Si l'on ajoute à cela que la guerre indienne faisait rage, que le père Gabriel de Ribourde, un prêtre chenu, compagnon de Tonty, avait succombé sous une volée de flèches alors qu'il se dégourdissait les jambes sur la berge de l'Illinois, on admettra qu'il fallut au Normand une téméraire confiance en lui et une foi extravagante en la Providence pour lancer un quatrième défi au destin et entreprendre une nouvelle expédition.
Décidé cette fois à descendre coûte que coûte, jusqu'à son embouchure, la grande rivière sur laquelle avaient navigué vers le sud Marquette et Joliet sept ans plus tôt, il finit par rejoindre Henry de Tonty, enfin retrouvé indemne à Michilimackinac. Les deux hommes, écoutant les ragots, sans doute inspirés par les robes noires et qu'avait propagés, de tribu en tribu, le « téléphone indien », s'étaient mutuellement crus morts ! Après avoir tenu une série de palabres pour tenter de réconcilier Iroquois et Illinois et surtout s'être assurés de la neutralité d'autres tribus, Cavelier et son lieutenant regagnèrent le fort Frontenac pour préparer le voyage de la dernière chance.
1 Congrégation fondée en 1641, à Paris, par Jean-Jacques Olier, écrivain ascétique (1608-1657). Il lança en 1646 la construction de l'église Saint-Sulpice dont il fut le premier curé.

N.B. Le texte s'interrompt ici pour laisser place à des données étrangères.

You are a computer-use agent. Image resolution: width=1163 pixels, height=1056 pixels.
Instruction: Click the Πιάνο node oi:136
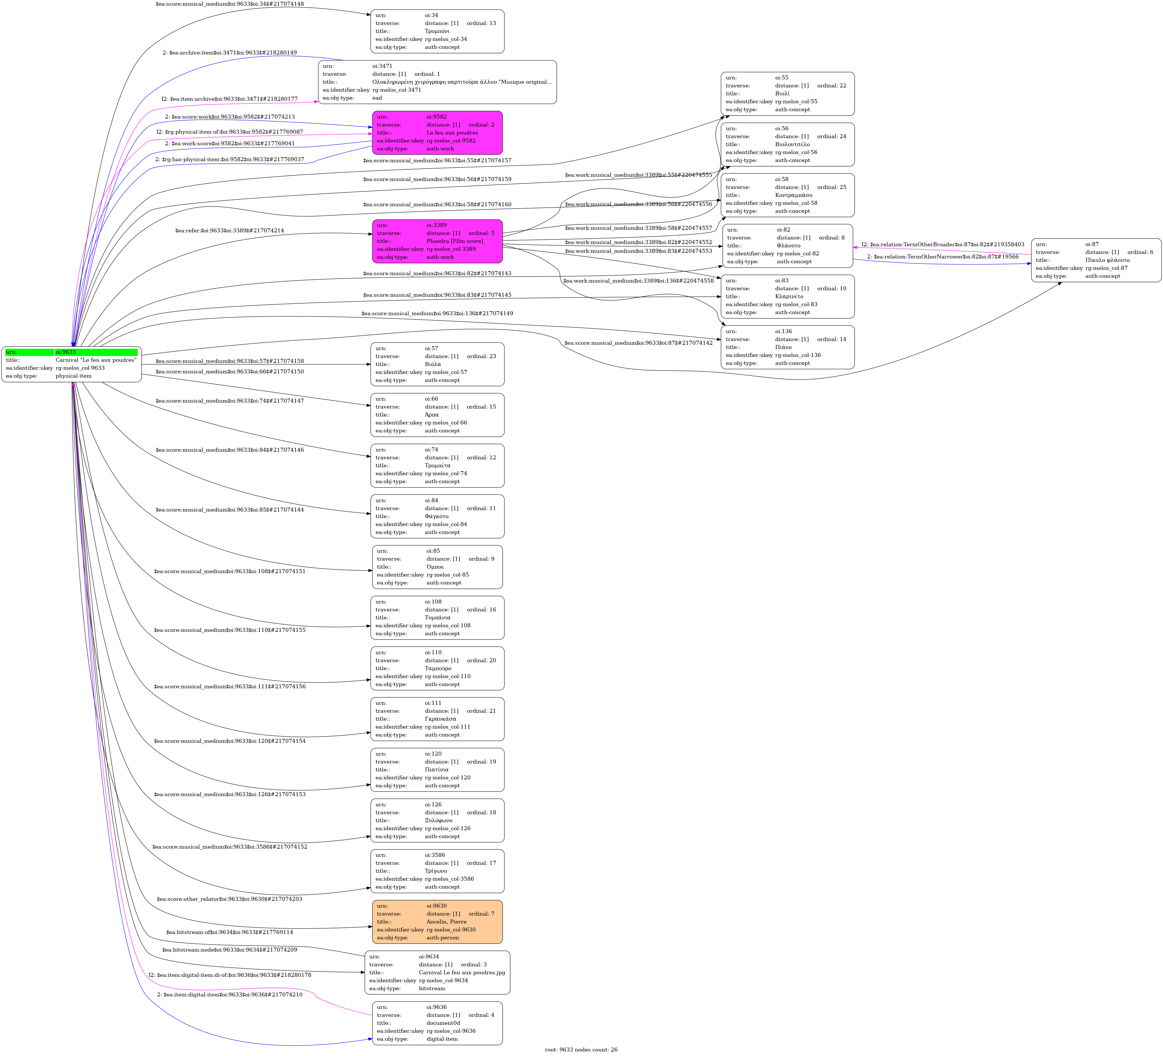click(787, 347)
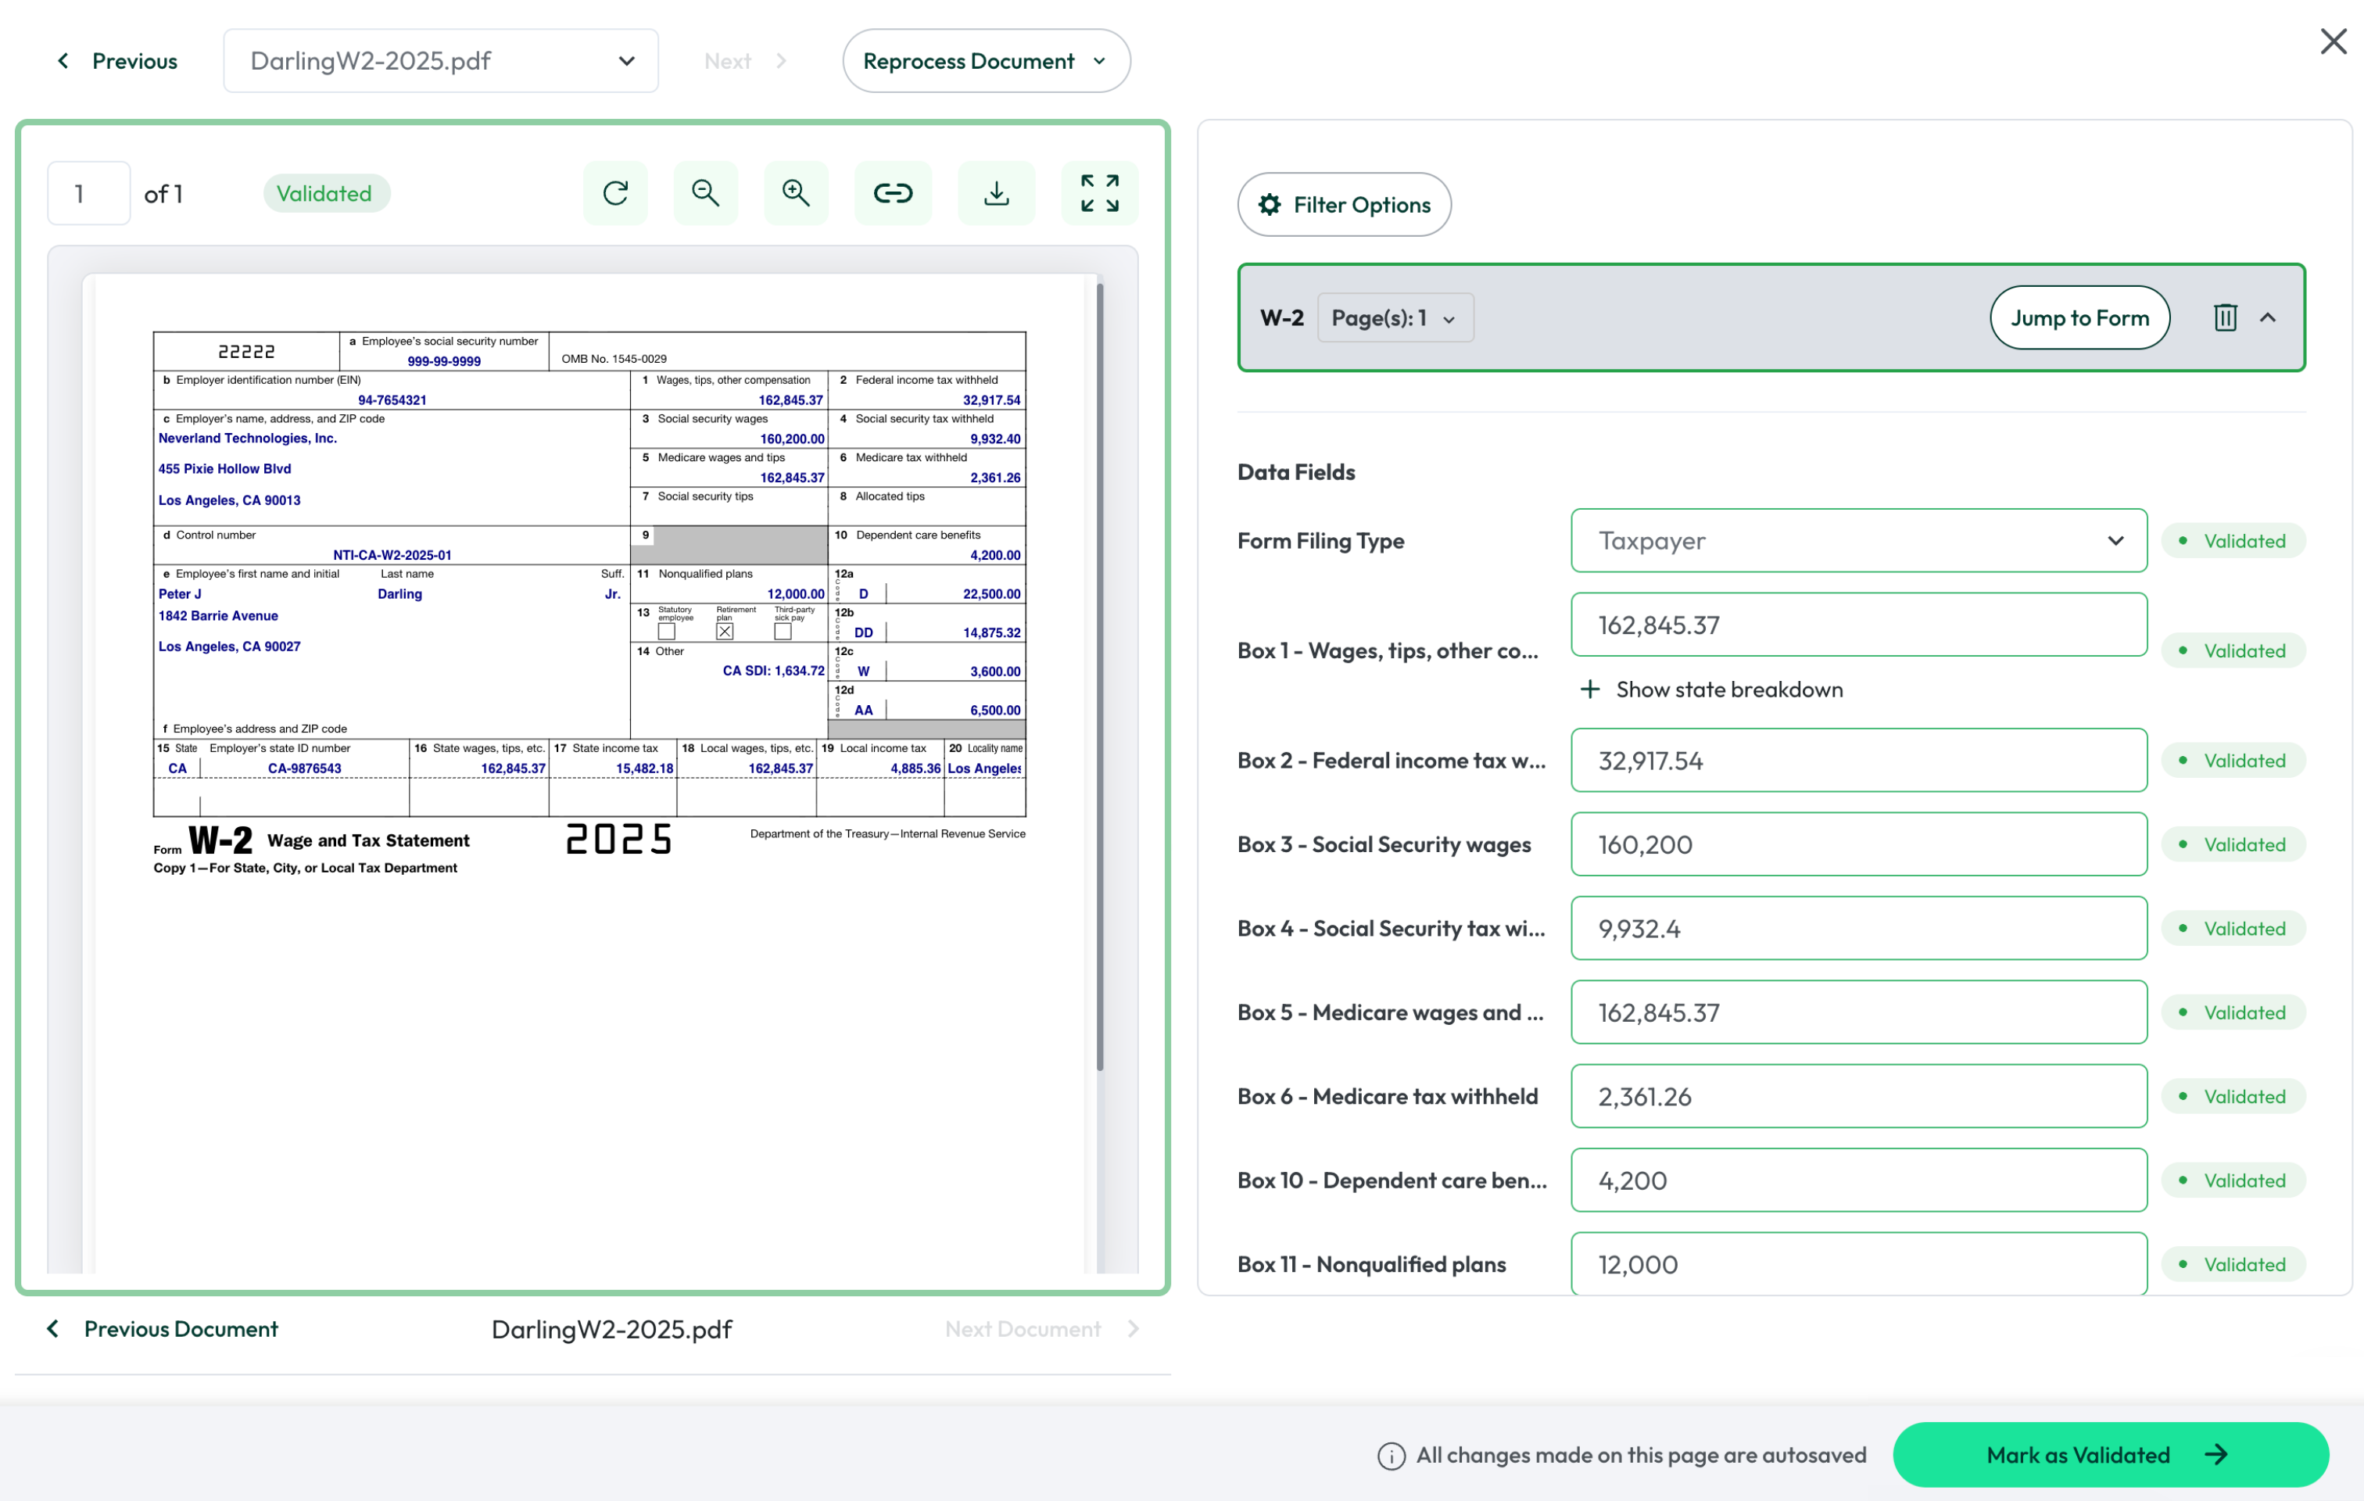2364x1501 pixels.
Task: Collapse the W-2 section with the chevron
Action: click(2268, 317)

2 Religieux réformés de l'ordre de Saint-François, ainsi nommés parce qu'ils n'admettaient dans leur ordre que ceux qui avaient l'esprit de recueillement. Cette congrégation, fondée en Espagne vers 1484, fut introduite en France en 1532. Sous Léon XIII, en 1897, tous les récollets furent incorporés à l'ordre franciscain dit des Frères mineurs.
3 Journal d'un voyage fait aux Indes orientales, Mercure de France, Paris, 1983.
4 Ces extraits des Relations de la Nouvelle-France sont cités par Eugène Guénin dans son ouvrage la Louisiane, publié en 1904 par la librairie Hachette.
5 Cavelier de La Salle, fondateur de la Louisiane, éditions André-Bonne, Paris, 1984.
6 Cité par André Hibon de Frohen dans sa thèse la Famille Hibon de Frohen à l'île Bourbon, université de Provence, Aix-en-Provence, 1973.
7 Association de personnes qui mettaient des capitaux en commun et en touchaient les revenus, à condition que les parts des décédés revinssent aux survivants. Mazarin créa la première tontine en France par un édit de novembre 1653 (Larousse).
8 Ses débris auraient été découverts, en 1920, sur un rivage désert du lac Michigan.
9 Certains chroniqueurs de l'époque écrivent 15.